──────── Study material ────────
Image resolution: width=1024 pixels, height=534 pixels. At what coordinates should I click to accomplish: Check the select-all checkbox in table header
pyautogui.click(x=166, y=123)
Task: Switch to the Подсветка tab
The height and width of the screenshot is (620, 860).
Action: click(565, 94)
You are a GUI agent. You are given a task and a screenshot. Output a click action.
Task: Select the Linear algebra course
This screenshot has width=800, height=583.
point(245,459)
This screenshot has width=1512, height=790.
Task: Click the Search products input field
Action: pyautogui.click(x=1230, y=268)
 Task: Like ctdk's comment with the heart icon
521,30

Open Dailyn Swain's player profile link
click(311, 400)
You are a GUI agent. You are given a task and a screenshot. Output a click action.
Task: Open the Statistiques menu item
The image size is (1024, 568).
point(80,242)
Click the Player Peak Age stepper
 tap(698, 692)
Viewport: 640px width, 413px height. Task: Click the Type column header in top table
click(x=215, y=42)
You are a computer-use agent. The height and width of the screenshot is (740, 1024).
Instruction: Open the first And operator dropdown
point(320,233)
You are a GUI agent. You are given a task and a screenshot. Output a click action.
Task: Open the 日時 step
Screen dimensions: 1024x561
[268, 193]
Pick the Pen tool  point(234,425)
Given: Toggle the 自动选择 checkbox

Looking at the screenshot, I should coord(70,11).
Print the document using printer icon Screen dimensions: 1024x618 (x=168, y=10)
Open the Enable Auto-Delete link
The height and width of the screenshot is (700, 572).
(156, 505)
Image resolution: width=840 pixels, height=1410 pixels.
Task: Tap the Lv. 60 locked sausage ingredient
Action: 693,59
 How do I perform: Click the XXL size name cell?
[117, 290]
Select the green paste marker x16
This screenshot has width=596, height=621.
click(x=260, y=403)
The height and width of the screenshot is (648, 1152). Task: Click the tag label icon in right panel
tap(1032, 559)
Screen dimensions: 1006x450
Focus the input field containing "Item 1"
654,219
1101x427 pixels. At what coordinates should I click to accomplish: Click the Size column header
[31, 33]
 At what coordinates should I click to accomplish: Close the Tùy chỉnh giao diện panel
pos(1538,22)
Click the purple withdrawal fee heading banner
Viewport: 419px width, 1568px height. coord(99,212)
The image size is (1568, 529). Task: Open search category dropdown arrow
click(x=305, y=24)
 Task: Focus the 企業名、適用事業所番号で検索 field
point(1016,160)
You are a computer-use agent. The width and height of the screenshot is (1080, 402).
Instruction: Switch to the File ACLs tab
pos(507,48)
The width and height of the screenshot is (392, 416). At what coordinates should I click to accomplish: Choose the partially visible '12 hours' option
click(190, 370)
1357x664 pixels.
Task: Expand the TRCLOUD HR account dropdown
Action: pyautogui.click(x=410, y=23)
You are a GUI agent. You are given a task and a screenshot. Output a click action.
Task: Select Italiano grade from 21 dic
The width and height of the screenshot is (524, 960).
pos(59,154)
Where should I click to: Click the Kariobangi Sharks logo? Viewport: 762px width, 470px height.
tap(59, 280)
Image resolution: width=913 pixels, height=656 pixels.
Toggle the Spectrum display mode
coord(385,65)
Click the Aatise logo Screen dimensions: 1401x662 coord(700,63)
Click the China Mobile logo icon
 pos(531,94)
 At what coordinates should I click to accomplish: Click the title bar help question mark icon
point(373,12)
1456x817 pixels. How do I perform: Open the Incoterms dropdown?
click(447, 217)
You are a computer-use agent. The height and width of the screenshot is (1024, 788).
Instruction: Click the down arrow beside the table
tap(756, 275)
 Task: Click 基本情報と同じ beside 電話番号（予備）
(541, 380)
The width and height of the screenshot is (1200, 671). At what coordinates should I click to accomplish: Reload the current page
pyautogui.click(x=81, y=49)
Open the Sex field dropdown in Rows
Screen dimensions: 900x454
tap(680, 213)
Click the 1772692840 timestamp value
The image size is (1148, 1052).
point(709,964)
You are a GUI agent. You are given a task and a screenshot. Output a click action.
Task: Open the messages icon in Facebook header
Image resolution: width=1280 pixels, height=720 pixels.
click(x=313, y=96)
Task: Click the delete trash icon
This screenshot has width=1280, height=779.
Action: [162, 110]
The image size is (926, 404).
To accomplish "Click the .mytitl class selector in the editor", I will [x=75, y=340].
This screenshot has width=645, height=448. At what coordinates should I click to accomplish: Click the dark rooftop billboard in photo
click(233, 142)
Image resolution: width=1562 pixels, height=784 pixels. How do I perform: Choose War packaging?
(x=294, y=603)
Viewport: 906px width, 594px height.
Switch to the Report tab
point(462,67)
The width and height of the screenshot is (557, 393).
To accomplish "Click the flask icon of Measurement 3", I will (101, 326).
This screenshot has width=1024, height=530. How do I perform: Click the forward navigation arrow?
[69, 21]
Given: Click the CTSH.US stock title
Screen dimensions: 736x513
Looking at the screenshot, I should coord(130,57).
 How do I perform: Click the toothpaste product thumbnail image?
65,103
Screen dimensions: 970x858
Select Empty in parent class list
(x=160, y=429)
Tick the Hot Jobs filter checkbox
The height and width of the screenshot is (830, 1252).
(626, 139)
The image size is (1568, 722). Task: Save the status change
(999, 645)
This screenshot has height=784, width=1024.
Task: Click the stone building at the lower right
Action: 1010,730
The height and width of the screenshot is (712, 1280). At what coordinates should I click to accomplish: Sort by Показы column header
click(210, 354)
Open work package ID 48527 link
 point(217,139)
────────
» **Assigned task**
Would you please reproduce all of the lines above exactly?

» **Task output**
Image resolution: width=1024 pixels, height=534 pixels. At what coordinates should I click to accomplish: Check the select-all checkbox in table header
pyautogui.click(x=166, y=123)
Task: Switch to the Подсветка tab
The height and width of the screenshot is (620, 860).
Action: click(565, 94)
You are a GUI agent. You are given a task and a screenshot. Output a click action.
Task: Select the Linear algebra course
This screenshot has width=800, height=583.
point(245,459)
This screenshot has width=1512, height=790.
Task: Click the Search products input field
Action: pyautogui.click(x=1230, y=268)
 Task: Like ctdk's comment with the heart icon
521,30

Open Dailyn Swain's player profile link
click(311, 400)
You are a GUI agent. You are given a task and a screenshot. Output a click action.
Task: Open the Statistiques menu item
The image size is (1024, 568).
point(80,242)
Click the Player Peak Age stepper
 tap(698, 692)
Viewport: 640px width, 413px height. Task: Click the Type column header in top table
click(x=215, y=42)
You are a computer-use agent. The height and width of the screenshot is (740, 1024).
Instruction: Open the first And operator dropdown
point(320,233)
You are a GUI agent. You are given a task and a screenshot. Output a click action.
Task: Open the 日時 step
Screen dimensions: 1024x561
[268, 193]
Pick the Pen tool  point(234,425)
Given: Toggle the 自动选择 checkbox

Looking at the screenshot, I should coord(70,11).
Print the document using printer icon Screen dimensions: 1024x618 (x=168, y=10)
Open the Enable Auto-Delete link
The height and width of the screenshot is (700, 572).
(156, 505)
Image resolution: width=840 pixels, height=1410 pixels.
Task: Tap the Lv. 60 locked sausage ingredient
Action: 693,59
 How do I perform: Click the XXL size name cell?
[117, 290]
Select the green paste marker x16
This screenshot has width=596, height=621.
click(x=260, y=403)
The height and width of the screenshot is (648, 1152). Task: Click the tag label icon in right panel
tap(1032, 559)
Screen dimensions: 1006x450
Focus the input field containing "Item 1"
654,219
1101x427 pixels. At what coordinates should I click to accomplish: Click the Size column header
[31, 33]
 At what coordinates should I click to accomplish: Close the Tùy chỉnh giao diện panel
pos(1538,22)
Click the purple withdrawal fee heading banner
Viewport: 419px width, 1568px height. coord(99,212)
The image size is (1568, 529). Task: Open search category dropdown arrow
click(x=305, y=24)
 Task: Focus the 企業名、適用事業所番号で検索 field
point(1016,160)
You are a computer-use agent. The width and height of the screenshot is (1080, 402).
Instruction: Switch to the File ACLs tab
pos(507,48)
The width and height of the screenshot is (392, 416). At what coordinates should I click to accomplish: Choose the partially visible '12 hours' option
click(190, 370)
1357x664 pixels.
Task: Expand the TRCLOUD HR account dropdown
Action: pyautogui.click(x=410, y=23)
You are a GUI agent. You are given a task and a screenshot. Output a click action.
Task: Select Italiano grade from 21 dic
The width and height of the screenshot is (524, 960).
pos(59,154)
Where should I click to: Click the Kariobangi Sharks logo? Viewport: 762px width, 470px height.
tap(59, 280)
Image resolution: width=913 pixels, height=656 pixels.
Toggle the Spectrum display mode
coord(385,65)
Click the Aatise logo Screen dimensions: 1401x662 coord(700,63)
Click the China Mobile logo icon
 pos(531,94)
 At what coordinates should I click to accomplish: Click the title bar help question mark icon
point(373,12)
1456x817 pixels. How do I perform: Open the Incoterms dropdown?
click(447, 217)
You are a computer-use agent. The height and width of the screenshot is (1024, 788).
Instruction: Click the down arrow beside the table
tap(756, 275)
 Task: Click 基本情報と同じ beside 電話番号（予備）
(541, 380)
The width and height of the screenshot is (1200, 671). At what coordinates should I click to accomplish: Reload the current page
pyautogui.click(x=81, y=49)
Open the Sex field dropdown in Rows
Screen dimensions: 900x454
tap(680, 213)
Click the 1772692840 timestamp value
The image size is (1148, 1052).
point(709,964)
You are a GUI agent. You are given a task and a screenshot. Output a click action.
Task: Open the messages icon in Facebook header
Image resolution: width=1280 pixels, height=720 pixels.
click(x=313, y=96)
Task: Click the delete trash icon
This screenshot has width=1280, height=779.
Action: [162, 110]
The image size is (926, 404).
To accomplish "Click the .mytitl class selector in the editor", I will [x=75, y=340].
This screenshot has width=645, height=448. At what coordinates should I click to accomplish: Click the dark rooftop billboard in photo
click(233, 142)
Image resolution: width=1562 pixels, height=784 pixels. How do I perform: Choose War packaging?
(x=294, y=603)
Viewport: 906px width, 594px height.
Switch to the Report tab
point(462,67)
The width and height of the screenshot is (557, 393).
To accomplish "Click the flask icon of Measurement 3", I will (101, 326).
This screenshot has width=1024, height=530. How do I perform: Click the forward navigation arrow?
[69, 21]
Given: Click the CTSH.US stock title
Screen dimensions: 736x513
Looking at the screenshot, I should coord(130,57).
 How do I perform: Click the toothpaste product thumbnail image?
65,103
Screen dimensions: 970x858
Select Empty in parent class list
(x=160, y=429)
Tick the Hot Jobs filter checkbox
The height and width of the screenshot is (830, 1252).
(626, 139)
The image size is (1568, 722). Task: Save the status change
(999, 645)
This screenshot has height=784, width=1024.
Task: Click the stone building at the lower right
Action: 1010,730
The height and width of the screenshot is (712, 1280). At what coordinates should I click to accomplish: Sort by Показы column header
click(210, 354)
Open work package ID 48527 link
 point(217,139)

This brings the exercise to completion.